Asked if he would have answered the question presented in the case differently had he instead been a legislator, Justice Stevens said probably yes.
In the area of capital punishment, though, he said his views had shifted.
“I certainly would not have expected during my first years on the court to have written an opinion like I did in Baze,” he said, referring to Baze v. Rees, the 2008 decision that rejected a challenge to lethal injections. Though Justice Stevens voted with the majority, he wrote that he had come to the conclusion that the death penalty violates the Eighth Amendment. He went on to say that his conclusion did not justify “a refusal to respect precedents that remain a part of our law.”
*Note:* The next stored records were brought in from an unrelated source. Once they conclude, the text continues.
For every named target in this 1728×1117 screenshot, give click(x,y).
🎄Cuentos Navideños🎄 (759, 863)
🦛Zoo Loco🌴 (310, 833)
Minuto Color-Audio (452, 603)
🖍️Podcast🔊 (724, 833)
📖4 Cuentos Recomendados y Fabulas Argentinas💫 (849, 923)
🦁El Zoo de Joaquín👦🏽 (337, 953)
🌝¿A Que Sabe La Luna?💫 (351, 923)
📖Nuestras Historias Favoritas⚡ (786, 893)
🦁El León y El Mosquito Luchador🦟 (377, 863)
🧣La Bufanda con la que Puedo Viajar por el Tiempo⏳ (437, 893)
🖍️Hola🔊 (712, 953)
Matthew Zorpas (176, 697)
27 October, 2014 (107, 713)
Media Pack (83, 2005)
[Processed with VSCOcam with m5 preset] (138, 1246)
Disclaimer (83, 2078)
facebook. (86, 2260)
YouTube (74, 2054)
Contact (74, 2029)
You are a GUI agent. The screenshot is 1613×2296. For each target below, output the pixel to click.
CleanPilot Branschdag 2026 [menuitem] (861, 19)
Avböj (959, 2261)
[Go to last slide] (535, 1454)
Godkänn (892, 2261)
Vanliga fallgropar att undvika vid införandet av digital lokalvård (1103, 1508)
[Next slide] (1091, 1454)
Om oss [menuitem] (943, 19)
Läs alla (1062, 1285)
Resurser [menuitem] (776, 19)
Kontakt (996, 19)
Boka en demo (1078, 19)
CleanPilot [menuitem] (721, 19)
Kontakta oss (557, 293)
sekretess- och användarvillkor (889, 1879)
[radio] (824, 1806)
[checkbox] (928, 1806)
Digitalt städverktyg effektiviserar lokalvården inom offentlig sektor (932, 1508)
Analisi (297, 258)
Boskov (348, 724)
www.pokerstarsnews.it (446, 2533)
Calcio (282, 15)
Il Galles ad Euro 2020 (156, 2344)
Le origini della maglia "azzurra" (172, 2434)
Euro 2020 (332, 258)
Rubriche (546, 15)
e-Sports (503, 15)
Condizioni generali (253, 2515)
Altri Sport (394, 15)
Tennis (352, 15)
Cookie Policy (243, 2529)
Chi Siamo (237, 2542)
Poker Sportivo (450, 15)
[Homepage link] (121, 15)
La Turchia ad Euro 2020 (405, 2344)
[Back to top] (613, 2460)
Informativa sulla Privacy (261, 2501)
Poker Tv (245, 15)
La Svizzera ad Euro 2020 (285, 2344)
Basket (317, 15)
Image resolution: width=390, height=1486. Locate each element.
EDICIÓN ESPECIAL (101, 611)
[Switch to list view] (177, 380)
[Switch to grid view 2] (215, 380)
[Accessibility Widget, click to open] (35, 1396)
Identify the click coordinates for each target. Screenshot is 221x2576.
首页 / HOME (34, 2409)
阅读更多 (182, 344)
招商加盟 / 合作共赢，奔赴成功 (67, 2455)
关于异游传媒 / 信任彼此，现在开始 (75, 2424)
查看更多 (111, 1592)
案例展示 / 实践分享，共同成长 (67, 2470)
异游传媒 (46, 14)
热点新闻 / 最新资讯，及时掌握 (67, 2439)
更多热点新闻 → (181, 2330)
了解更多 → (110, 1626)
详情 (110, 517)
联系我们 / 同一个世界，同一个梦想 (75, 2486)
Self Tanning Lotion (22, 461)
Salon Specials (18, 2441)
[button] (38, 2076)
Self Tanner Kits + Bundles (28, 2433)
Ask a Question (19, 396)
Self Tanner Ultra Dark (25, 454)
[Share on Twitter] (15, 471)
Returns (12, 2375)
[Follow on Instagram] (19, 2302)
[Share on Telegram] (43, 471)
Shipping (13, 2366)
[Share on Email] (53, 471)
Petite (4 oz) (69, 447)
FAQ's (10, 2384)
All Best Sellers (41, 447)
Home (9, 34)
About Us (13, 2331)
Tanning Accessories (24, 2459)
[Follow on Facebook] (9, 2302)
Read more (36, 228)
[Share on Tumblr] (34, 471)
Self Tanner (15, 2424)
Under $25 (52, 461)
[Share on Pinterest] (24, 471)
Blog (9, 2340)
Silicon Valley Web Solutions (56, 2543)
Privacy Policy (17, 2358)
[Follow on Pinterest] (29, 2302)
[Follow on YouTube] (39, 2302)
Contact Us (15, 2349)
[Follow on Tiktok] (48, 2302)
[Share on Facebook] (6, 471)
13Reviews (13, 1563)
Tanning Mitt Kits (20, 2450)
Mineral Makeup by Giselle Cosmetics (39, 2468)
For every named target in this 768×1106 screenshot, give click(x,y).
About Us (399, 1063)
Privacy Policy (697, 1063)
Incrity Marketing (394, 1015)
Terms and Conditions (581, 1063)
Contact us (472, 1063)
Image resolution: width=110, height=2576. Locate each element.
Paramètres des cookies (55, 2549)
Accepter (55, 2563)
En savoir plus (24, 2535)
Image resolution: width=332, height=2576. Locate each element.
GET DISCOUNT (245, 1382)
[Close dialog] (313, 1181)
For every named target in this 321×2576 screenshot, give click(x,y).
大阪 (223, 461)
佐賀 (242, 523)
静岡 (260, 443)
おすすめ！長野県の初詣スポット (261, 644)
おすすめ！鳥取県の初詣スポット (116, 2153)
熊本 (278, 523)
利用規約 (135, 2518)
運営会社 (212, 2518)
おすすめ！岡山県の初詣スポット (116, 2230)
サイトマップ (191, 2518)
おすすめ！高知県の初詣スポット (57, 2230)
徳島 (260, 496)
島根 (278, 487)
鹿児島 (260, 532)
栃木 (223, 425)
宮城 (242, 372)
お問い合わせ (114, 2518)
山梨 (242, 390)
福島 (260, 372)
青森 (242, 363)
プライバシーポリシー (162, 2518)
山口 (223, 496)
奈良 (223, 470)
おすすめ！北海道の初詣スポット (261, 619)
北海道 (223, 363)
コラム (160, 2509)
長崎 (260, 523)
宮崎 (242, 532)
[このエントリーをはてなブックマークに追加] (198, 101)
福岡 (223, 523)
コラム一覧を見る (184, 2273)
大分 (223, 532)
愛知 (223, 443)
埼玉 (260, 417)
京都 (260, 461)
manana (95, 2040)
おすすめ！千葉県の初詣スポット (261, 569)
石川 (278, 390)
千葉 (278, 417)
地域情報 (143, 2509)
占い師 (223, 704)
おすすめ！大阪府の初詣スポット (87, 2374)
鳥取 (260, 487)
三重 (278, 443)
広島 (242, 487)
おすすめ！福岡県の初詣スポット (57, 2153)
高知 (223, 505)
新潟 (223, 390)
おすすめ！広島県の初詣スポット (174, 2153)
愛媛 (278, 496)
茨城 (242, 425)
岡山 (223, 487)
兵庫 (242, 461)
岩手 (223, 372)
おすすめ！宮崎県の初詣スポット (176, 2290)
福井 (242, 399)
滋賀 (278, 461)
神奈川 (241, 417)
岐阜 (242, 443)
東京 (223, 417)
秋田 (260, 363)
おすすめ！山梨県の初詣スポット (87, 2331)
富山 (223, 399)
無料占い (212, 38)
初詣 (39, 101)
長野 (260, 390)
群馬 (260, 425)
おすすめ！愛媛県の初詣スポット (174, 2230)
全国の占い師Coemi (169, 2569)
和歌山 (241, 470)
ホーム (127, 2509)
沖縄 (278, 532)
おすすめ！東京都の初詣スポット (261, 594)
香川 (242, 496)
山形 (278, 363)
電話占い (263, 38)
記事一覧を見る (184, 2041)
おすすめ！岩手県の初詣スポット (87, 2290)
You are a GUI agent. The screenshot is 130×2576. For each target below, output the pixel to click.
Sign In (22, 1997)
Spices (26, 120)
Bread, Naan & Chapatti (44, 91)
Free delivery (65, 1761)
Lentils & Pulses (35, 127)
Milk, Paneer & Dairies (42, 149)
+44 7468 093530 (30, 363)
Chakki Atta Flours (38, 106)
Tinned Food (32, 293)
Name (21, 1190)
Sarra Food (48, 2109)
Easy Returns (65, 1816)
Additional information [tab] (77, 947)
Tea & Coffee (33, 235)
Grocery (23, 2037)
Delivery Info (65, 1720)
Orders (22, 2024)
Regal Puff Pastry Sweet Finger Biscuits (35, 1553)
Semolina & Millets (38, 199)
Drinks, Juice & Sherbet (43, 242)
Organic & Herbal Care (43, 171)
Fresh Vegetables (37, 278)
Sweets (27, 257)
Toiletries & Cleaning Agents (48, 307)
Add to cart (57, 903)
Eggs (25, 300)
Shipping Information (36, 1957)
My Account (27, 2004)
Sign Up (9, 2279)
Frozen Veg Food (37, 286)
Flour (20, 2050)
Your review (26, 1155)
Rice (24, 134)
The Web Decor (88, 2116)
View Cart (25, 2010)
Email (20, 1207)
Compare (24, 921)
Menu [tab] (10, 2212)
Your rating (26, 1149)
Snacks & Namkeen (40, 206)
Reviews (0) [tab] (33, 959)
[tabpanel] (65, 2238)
“I’m still a member of the court, and I still have to work,” Justice Stevens said. “I never really agreed with Justice Brennan and Justice Marshall that your own personal view on the issue should prevent you from participating. You’re still a member of the team, and the team has to confront the problem.”
But that did not mean Justice Stevens, who in 1976 voted to reinstate the death penalty, was satisfied with the court’s capital jurisprudence.
“There are a number of death cases that troubled me,” he said. The Baze opinion, he added, “was really my reaction to the developing jurisprudence, which I think moved in a direction that I didn’t expect and is not correct.”